Самый младший, Сигэру, не походил ни на одного из братьев: с юных лет он увлекался “Призывом к знаниям”24, принципами свободы, толковал о правах народа, начитавшись столичных газет. Материнское молоко еще не обсохло у него на губах, а он уже обсуждал план “наказания Кореи”25, вопросы о создании палаты народных представителей, о свержении правительства Окубо26 — словом, всех почтенных старцев в Накацу перепугал. В конце концов он стал считать человека по имени Масуда Сотаро27 своим лучшим другом и учителем; совсем еще юнец, он воспылал любовью к родине и кончил тем, что в апреле этого года, оставив родителям прощальное письмо, сбежал в отряд головорезов, таких же пылких голов, как и он сам, под командованием Масуда, чтобы присоединиться к армии Нансю.

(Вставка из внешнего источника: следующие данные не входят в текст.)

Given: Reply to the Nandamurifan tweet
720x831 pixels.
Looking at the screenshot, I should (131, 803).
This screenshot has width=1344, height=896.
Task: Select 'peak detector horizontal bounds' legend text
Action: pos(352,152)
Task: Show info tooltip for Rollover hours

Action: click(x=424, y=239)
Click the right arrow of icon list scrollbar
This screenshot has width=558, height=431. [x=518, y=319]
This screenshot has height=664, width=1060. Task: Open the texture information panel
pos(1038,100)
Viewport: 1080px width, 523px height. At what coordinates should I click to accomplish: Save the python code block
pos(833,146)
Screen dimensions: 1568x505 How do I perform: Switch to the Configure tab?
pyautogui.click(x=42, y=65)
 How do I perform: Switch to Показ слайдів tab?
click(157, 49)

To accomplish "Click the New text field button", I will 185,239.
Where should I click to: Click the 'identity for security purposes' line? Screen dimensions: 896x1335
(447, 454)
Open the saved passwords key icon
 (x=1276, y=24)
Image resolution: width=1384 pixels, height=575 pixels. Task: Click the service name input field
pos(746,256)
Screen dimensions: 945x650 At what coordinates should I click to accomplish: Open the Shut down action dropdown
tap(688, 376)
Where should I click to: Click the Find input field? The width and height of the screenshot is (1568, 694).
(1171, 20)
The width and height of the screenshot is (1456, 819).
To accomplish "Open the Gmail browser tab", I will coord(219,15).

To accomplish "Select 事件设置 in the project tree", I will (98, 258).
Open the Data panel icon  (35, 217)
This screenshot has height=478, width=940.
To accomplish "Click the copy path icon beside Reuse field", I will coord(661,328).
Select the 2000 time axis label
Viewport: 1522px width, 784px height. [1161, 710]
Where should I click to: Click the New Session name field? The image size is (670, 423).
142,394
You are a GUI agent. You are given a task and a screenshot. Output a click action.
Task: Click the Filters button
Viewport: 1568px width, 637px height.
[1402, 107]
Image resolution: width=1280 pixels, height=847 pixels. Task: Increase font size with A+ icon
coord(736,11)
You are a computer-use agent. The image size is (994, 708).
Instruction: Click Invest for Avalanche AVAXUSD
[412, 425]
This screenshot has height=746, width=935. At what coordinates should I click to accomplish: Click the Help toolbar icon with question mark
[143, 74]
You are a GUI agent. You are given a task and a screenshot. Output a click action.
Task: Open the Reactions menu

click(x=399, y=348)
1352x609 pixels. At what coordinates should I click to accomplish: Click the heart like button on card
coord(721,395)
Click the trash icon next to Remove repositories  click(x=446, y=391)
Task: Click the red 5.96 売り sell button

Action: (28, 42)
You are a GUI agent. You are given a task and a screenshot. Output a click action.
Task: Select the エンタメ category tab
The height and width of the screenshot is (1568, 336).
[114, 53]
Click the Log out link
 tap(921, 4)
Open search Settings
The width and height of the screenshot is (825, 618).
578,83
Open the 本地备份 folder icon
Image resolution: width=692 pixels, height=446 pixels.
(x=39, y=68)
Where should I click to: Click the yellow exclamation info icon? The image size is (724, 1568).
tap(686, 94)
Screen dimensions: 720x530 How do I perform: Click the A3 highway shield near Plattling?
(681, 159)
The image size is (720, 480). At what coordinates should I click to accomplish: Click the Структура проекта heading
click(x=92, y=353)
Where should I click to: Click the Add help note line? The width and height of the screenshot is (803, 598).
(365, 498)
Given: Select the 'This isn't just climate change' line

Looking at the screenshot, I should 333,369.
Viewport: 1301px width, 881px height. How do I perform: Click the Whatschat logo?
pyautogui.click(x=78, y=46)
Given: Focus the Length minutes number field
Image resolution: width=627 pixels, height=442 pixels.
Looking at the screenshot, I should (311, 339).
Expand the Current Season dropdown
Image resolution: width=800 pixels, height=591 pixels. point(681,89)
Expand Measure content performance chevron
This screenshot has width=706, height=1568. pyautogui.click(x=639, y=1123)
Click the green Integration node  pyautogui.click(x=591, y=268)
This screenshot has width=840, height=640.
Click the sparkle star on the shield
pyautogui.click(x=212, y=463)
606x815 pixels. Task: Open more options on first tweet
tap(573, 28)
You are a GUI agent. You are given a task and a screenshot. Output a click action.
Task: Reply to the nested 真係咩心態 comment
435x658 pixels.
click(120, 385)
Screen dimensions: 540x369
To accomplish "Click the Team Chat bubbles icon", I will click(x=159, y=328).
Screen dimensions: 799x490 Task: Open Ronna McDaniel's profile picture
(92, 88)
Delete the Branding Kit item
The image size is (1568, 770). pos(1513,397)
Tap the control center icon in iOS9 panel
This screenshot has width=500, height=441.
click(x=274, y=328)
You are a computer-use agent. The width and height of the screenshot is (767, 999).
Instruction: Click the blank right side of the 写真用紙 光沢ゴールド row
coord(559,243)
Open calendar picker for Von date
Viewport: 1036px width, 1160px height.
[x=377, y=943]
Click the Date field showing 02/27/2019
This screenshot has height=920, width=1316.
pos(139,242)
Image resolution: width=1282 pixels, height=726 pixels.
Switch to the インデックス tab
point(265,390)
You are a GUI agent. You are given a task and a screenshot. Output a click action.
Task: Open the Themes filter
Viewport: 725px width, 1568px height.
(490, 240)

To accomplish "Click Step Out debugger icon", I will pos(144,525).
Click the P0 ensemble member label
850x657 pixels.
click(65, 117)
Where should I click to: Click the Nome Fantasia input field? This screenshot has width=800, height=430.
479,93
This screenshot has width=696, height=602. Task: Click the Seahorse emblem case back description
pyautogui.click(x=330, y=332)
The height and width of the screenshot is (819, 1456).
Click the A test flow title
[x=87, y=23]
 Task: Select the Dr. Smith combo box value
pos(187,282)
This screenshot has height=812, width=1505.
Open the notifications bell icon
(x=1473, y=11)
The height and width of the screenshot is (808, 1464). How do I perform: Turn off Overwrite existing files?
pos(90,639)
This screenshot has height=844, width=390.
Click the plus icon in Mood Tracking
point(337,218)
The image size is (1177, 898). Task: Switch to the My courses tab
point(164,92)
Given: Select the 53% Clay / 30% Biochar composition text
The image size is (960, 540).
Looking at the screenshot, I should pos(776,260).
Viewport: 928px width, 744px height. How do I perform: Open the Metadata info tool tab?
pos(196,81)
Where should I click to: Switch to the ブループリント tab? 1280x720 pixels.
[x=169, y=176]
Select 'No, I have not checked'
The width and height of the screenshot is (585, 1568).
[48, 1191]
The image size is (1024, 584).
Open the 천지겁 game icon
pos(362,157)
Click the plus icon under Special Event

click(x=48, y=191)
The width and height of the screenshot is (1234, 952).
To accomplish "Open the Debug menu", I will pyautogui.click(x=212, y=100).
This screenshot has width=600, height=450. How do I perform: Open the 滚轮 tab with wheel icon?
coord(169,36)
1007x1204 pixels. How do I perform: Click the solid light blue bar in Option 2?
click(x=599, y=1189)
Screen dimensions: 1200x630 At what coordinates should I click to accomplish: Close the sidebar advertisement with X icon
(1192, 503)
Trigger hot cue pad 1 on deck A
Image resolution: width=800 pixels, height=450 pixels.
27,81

Таким образом, набивал пустую утробу прожорливый Сатору, во все проникал хитроумный Такэру, воспламенялся от искры пылкий Сигэру. Казалось, сменив свои имена, воздух, вода и огонь воплотились в сыновей Уэда.

Не только мать, даже отец и тот побаивался бессердечного Такэру, любимцем же был младший, опьяненный трескучими фразами о правах народа, равнодушный к собственности, беспечный Сигэру. Случилось так, что из одной очень старинной семьи поступила просьба отдать им Сигэру в приемные сыновья, но Уэда, даже не сочтя нужным давать объяснения, наотрез отказались. И все вокруг уверились, что если в будущем Усадьба Уэда и не станет полной собственностью Сигэру, то уж, во всяком случае, имущество будет поделено между двумя братьями. Родители смотрели на Сигэру, как на свою опору.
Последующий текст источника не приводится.